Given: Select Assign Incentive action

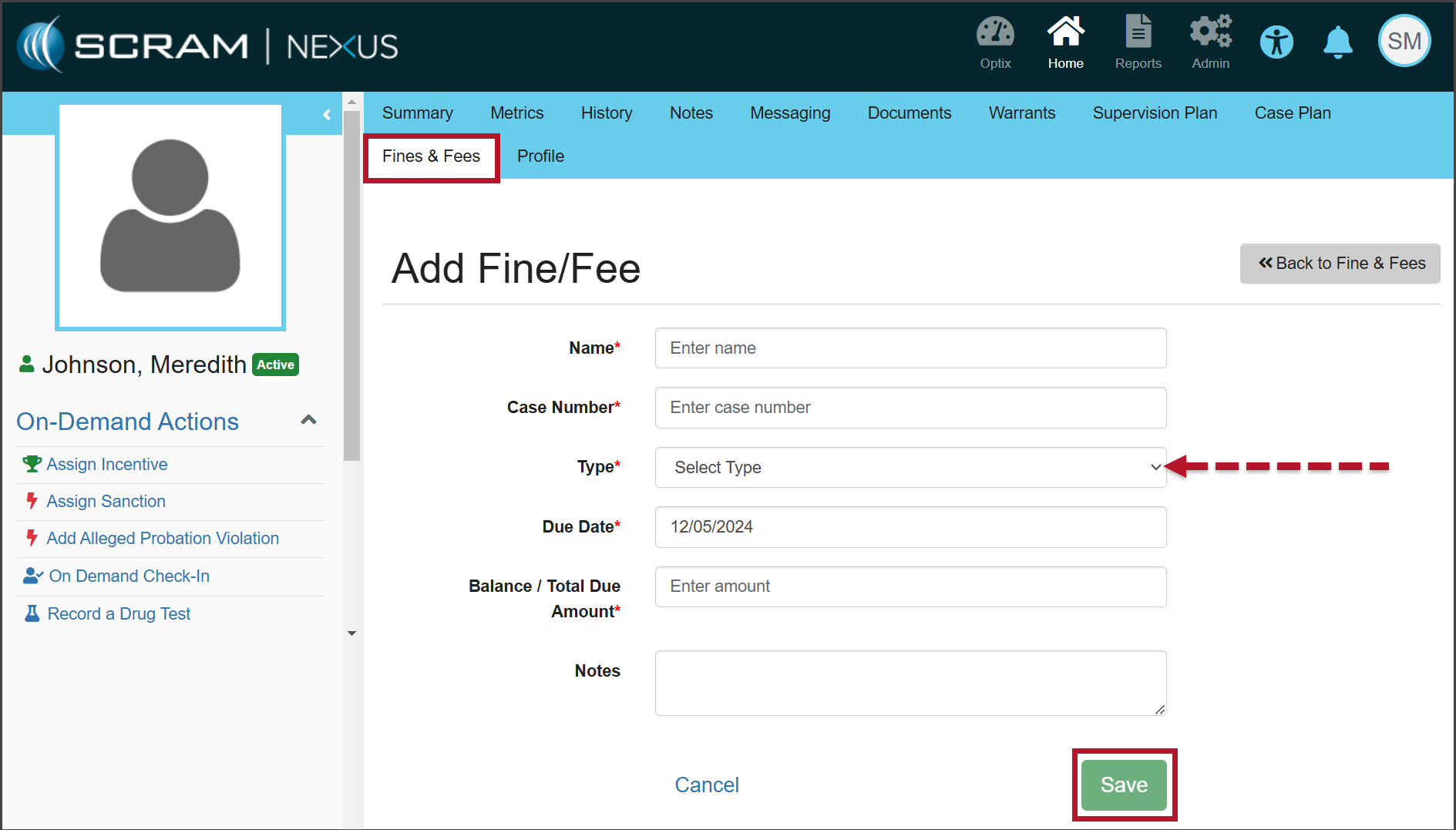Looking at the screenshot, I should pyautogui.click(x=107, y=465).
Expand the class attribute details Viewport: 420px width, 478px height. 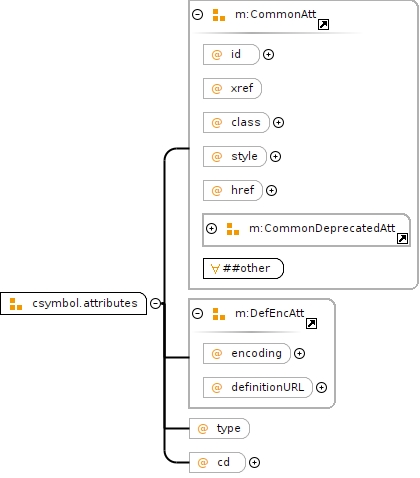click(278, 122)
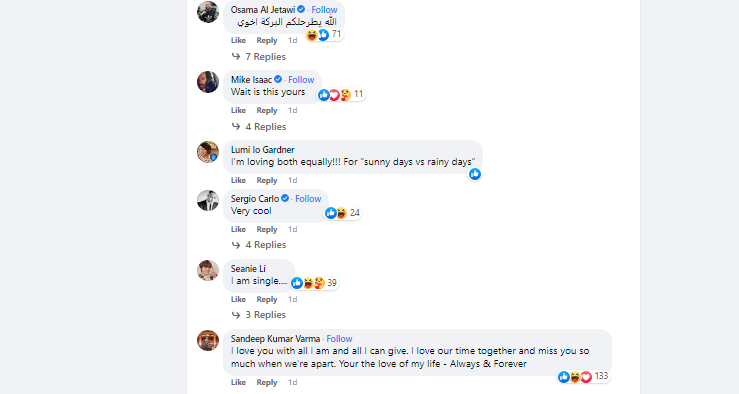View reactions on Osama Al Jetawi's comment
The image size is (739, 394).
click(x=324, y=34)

● ● ● ●

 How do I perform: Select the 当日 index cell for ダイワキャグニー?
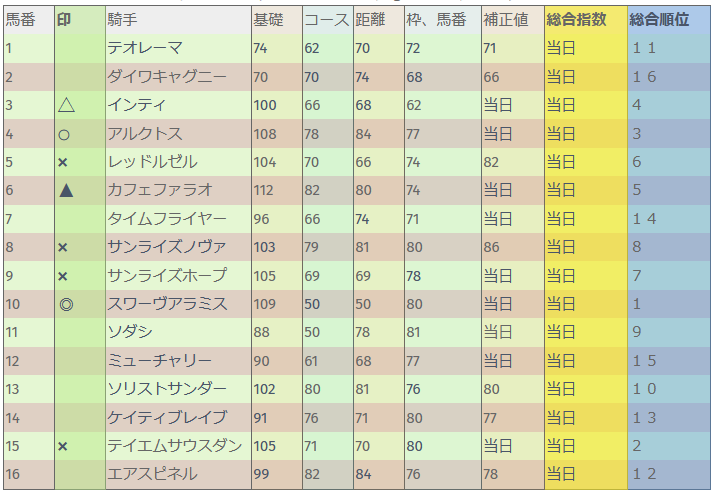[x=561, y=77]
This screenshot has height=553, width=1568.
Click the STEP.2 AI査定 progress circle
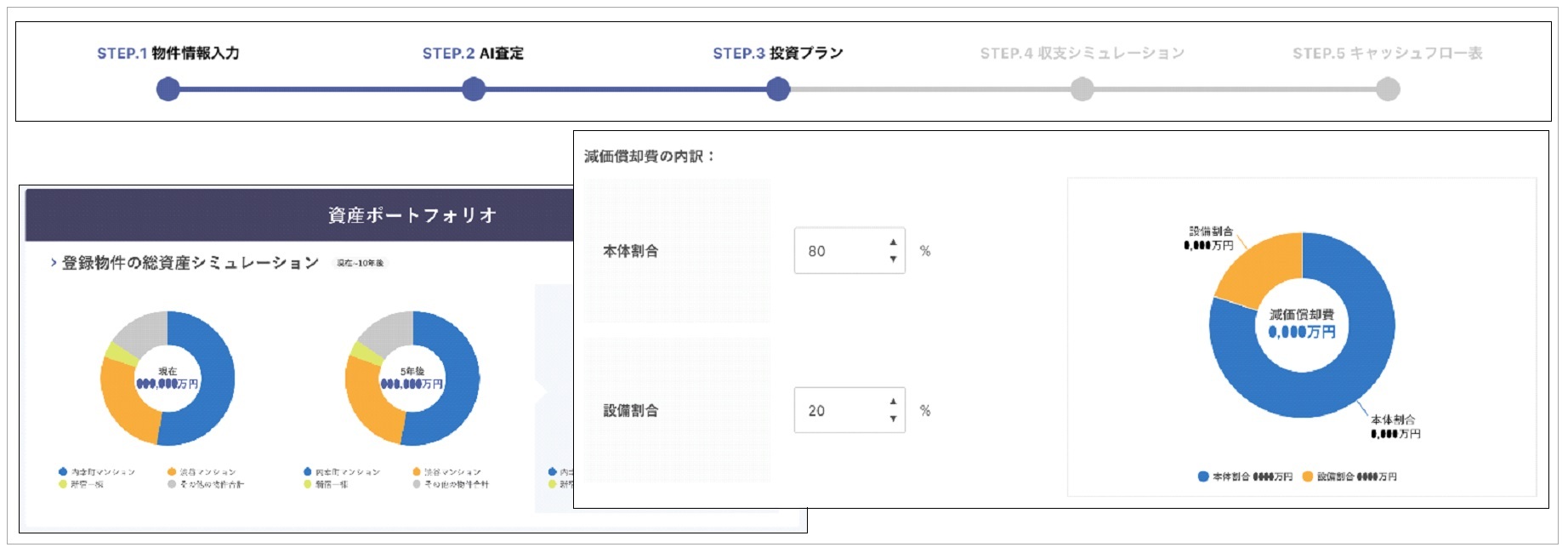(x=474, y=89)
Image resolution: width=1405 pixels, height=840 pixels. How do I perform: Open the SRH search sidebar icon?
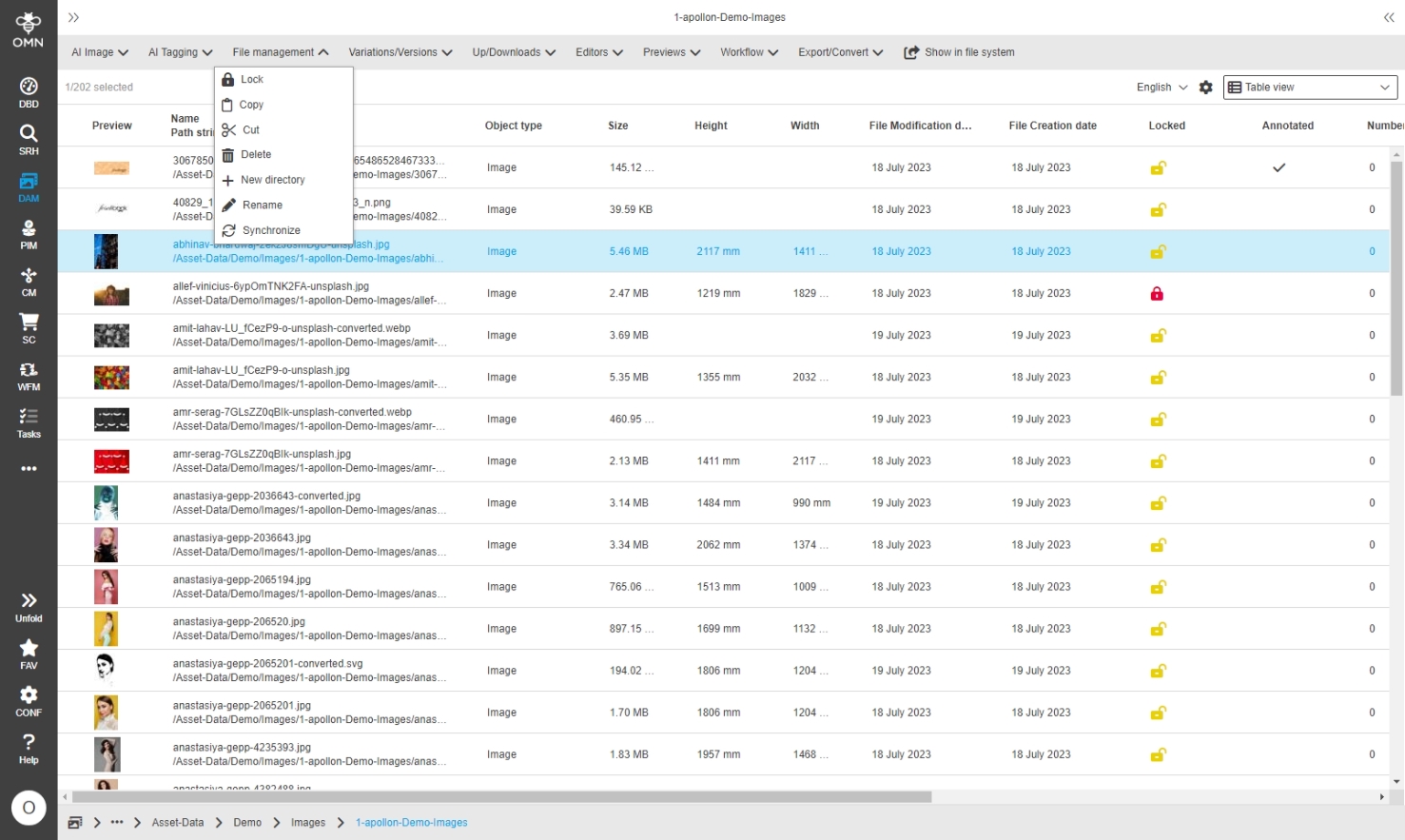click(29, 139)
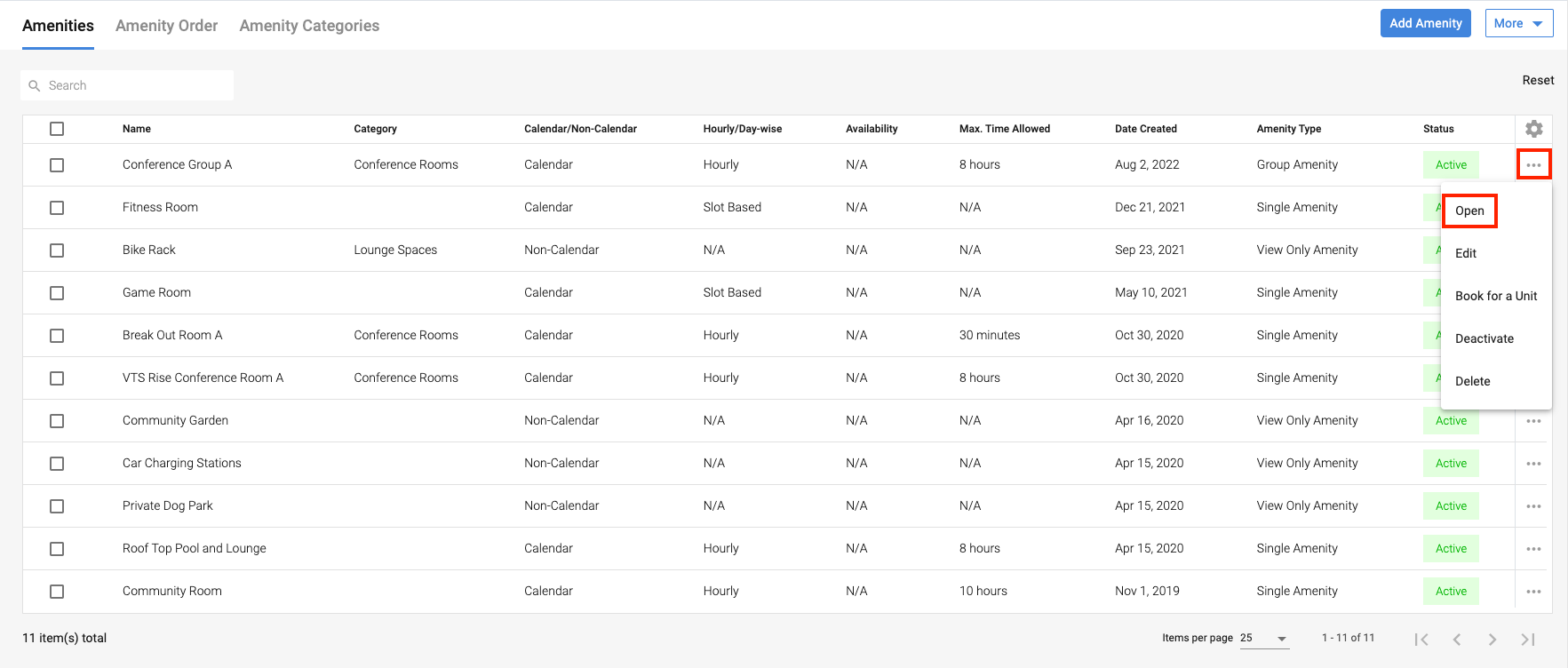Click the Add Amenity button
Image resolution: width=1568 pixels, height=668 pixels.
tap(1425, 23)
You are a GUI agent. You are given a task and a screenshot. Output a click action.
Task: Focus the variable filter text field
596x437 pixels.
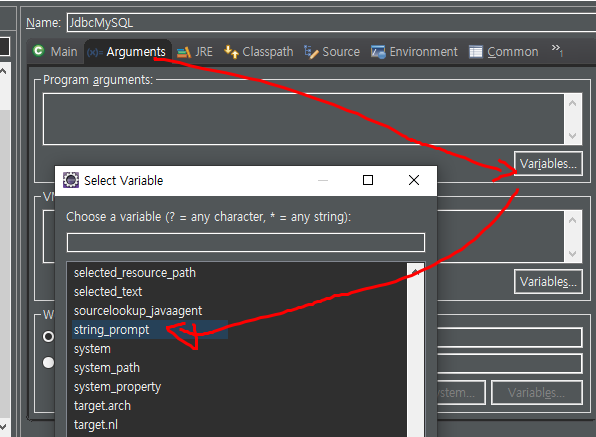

● ● ● ●

About this task: Of all the entries above, repeat only the lines from the line that has "You are a GUI" to the line that has "596x437 pixels.", both lines included, exactly.

Answer:
You are a GUI agent. You are given a task and a screenshot. Output a click action.
Task: Focus the variable filter text field
596x437 pixels.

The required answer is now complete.